Gabriel: A gente tentou ver o bastante do senso comum da mecânica. O
que é o que se procura num farming sim? Paz, o trato da pecuária, de criar
gado, ovelha, e usar os recursos dessa prática não é realmente muito
utilizado no âmbito do animal. Junto a isso, a gente amarrou pequenas
quests, sidequests, NPCs interessados na parte de construção. Então, assim,
apesar de serem mecânicas comuns de um farming sim, no que se realiza, ele é
diferenciado. A gente deu uma amarrada nesse sentido além da parte de
exploração, desbloquear o mundo, o universo, que vai acontecendo à medida
que avança na história, dá uma outra cara de gameplay, de tempos em
tempos.
Vai ter hora que tu vais estar construindo, hora tu vais coletar recurso,
que vai estar explorando o mapa e fazendo quest. Acho que acaba tendo um
pacing bastante relaxante. A gente teve muito feedback do tipo “gostei
porque vocês fazem desta forma”, “achei diferente de uma forma legal” e o
jogador experimenta coisas diferentes em um mesmo gameplay, sempre de forma
integrativa.
GameBlast: Nessa questão de integração.
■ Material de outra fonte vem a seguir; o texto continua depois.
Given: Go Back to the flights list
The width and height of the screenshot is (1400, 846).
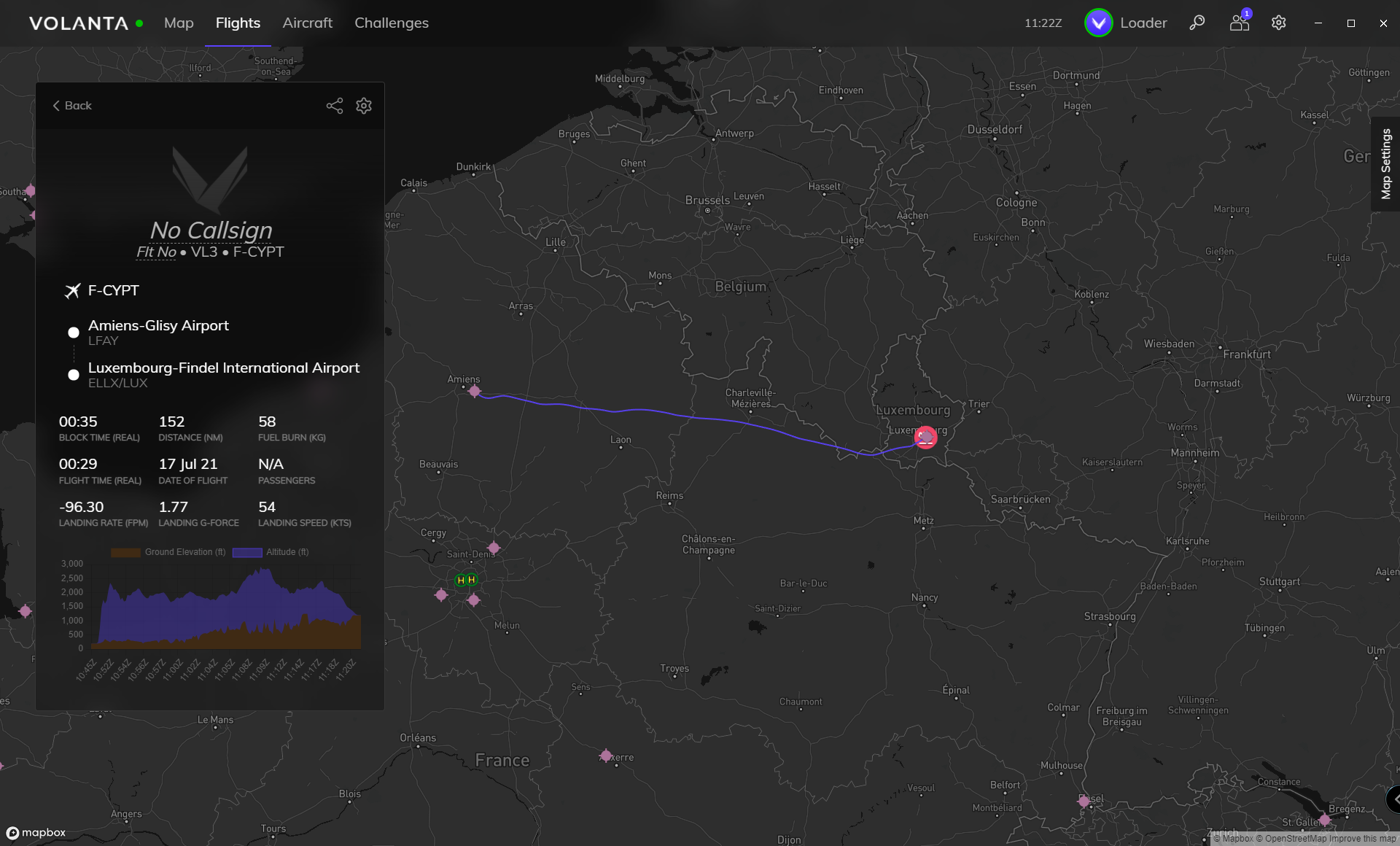Looking at the screenshot, I should pos(72,106).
Dentro dessa ideia de integrar a
ideia de folclore e magia, existe um gênero, especificamente
latino-americano na literatura, o do realismo mágico, no qual até o
Monteiro Lobato se enquadra, de que o mágico é natural dentro do universo
da obra, mas que a gente, de fora, sabe que não é. Vocês considerariam o
trabalho de vocês nessa pegada? Houve um pensamento específico em relação
a isso?
Gabriel: Sim. Uma boa base do folclore que a gente usou vem dos
livros do Simões Lopes Neto [autor de Terra Gaúcha e Lendas do Sul], que têm
o mesmo feeling. Muitos elementos fantásticos que estão lá presentes fazem
parte dos contos de origem do próprio gaúcho. Essa estética do realismo
fantástico é um pouco diferente para o ponto de vista externo, mas também
gera curiosidade. “Isso aqui é místico, mas ao mesmo tempo parece que faz
parte da mesma camada” e acaba sendo um atrativo, atiçando a curiosidade, e
a pessoa vai entendendo depois com o tempo.
GameBlast: Em relação às perguntas mais burocráticas. O PC é a plataforma
certeira por conta da Steam, mas há previsão de chegar em consoles? E
janela de lançamento? Já dá para apostar em alguma?
Gabriel: O Gaucho está em demo, que é mais uma experiência do jogo.
Ela corresponde a uns 20% do produto final. Ele já está em estágio final de
desenvolvimento, estamos trabalhando mais em polimento agora. Aí vamos
começar pela Steam com o lançamento ainda para 2024 e já temos o trabalho de
portabilidade para Nintendo Switch e Xbox em andamento.
Então vai lá na loja, a
demo já está disponível na Steam, coloca o jogo na wishlist e siga a gente nas redes sociais para
acompanhar as informações atualizadas.
GameBlast: Mais algum recado que você queira deixar?
Gabriel: Eu queria colocar que a Epopeia também está na gamescom como
publisher do
Mullet Madjack. Agora a gente está trabalhando em um estágio inicial de publishing, mas
está sendo muito proveitoso e gratificante. Também conseguimos expor o
Mullet lá [no estande da] Nintendo, então aquela criança interna da gente
está pulando de alegria, porque é um sonho realizado.